Unbiased information for farmers

University research also still plays its traditional role of giving objective, unbiased recommendations to farmers. This is to cross-check the technology industry sends to the marketplace, to assure farmers that these products are beneficial.

For example, ISU has crop variety testing around the state, as well as does testing of various products at the ISU research farms.

"One of our major roles is to provide farmers and others factual information to help them make decisions at a local level," says Lamkey.

Lamkey is very interested in biotechnology and what's happening in that field of research and product development, since ISU is a leader in biotech research. The Plant Sciences Institute on the Ames campus is part of ISU Agronomy.

A federal judge in California ruled on March 12 that Roundup Ready alfalfa seed should be pulled off the market.
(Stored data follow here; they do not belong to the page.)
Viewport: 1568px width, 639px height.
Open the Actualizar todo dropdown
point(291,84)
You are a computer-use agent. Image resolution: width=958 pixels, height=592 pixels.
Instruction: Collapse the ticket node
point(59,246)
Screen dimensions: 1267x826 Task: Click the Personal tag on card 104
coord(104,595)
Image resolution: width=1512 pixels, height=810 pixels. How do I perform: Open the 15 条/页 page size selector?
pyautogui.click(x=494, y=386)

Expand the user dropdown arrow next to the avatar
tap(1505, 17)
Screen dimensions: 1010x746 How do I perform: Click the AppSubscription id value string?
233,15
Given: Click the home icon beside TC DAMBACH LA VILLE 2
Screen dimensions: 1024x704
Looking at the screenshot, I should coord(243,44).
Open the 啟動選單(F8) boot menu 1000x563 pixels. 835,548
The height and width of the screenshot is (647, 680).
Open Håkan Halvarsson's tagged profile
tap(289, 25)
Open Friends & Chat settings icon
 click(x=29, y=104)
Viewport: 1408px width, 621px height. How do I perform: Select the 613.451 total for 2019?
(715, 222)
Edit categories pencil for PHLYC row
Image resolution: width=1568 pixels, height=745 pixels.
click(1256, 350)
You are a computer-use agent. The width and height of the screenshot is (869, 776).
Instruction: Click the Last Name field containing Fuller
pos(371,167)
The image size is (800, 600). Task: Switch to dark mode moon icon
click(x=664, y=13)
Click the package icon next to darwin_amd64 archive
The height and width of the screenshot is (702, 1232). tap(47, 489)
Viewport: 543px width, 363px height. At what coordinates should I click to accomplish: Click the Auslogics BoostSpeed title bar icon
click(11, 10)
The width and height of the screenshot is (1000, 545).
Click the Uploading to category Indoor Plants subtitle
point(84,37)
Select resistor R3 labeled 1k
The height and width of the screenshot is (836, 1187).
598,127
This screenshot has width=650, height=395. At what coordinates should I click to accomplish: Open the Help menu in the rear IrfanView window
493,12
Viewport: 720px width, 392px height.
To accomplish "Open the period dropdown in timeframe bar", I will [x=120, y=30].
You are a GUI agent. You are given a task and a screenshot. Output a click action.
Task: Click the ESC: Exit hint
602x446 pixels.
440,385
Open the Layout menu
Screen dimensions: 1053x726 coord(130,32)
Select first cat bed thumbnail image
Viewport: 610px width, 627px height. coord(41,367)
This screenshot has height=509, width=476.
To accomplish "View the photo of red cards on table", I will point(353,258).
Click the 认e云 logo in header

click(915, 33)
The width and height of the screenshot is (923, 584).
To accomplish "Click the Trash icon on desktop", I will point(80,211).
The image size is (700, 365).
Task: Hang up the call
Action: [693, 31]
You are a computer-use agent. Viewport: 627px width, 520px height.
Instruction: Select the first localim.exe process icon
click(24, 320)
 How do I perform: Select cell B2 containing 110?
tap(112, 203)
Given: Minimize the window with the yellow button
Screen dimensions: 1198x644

The preliminary injunction ruled that Roundup Ready alfalfa could not be planted in the U.S. after March 30, 2007. The court has scheduled oral arguments on the nature of any permanent injunction in the case for April 27, 2007. At that time, the court may remove the injunction, change it, or extend it until USDA conducts a complete Environmental Impact Statement.

Lamkey thinks this is a significant court case. "We're all waiting to see how it will eventually be decided," he says. "My understanding, by just reading about it is that the people in this court case who are against Roundup Ready alfalfa are really reacting to whether or not the environmental assessments that are being made to get transgenes on the market have been done properly."

"Whatever ends up being the outcome of this particular court case, it will have huge implications for farmers and agriculture," says Lamkey.

University works with stakeholders

ISU's Agronomy Department helps find solutions to produce crops in an efficient, environmentally sustainable manner. For example, there's concern about weeds developing resistance to continuous use of glyphosate herbicide, since it is now used on nearly all soybean acres and over half the corn in Iowa.

"Our department is working on this issue, doing research and giving weed management advice to farmers and others," he says. "We recently partnered with other universities and industry in a forum attended by people from around the country who deal with the weed resistance issue - exploring how we can keep weed resistance from becoming a big problem for agriculture."

How does Lamkey feel going into this new century as head of the department? "I grew up on a farm in Illinois and now is the most exciting time I've ever seen in agriculture," he answers. "There are a lot of related questions to be answered regarding energy, environment and crop production to help feed and fuel the world. The opportunities are tremendous for everyone in agriculture. The answers and solutions we come up with will depend on leadership at all levels."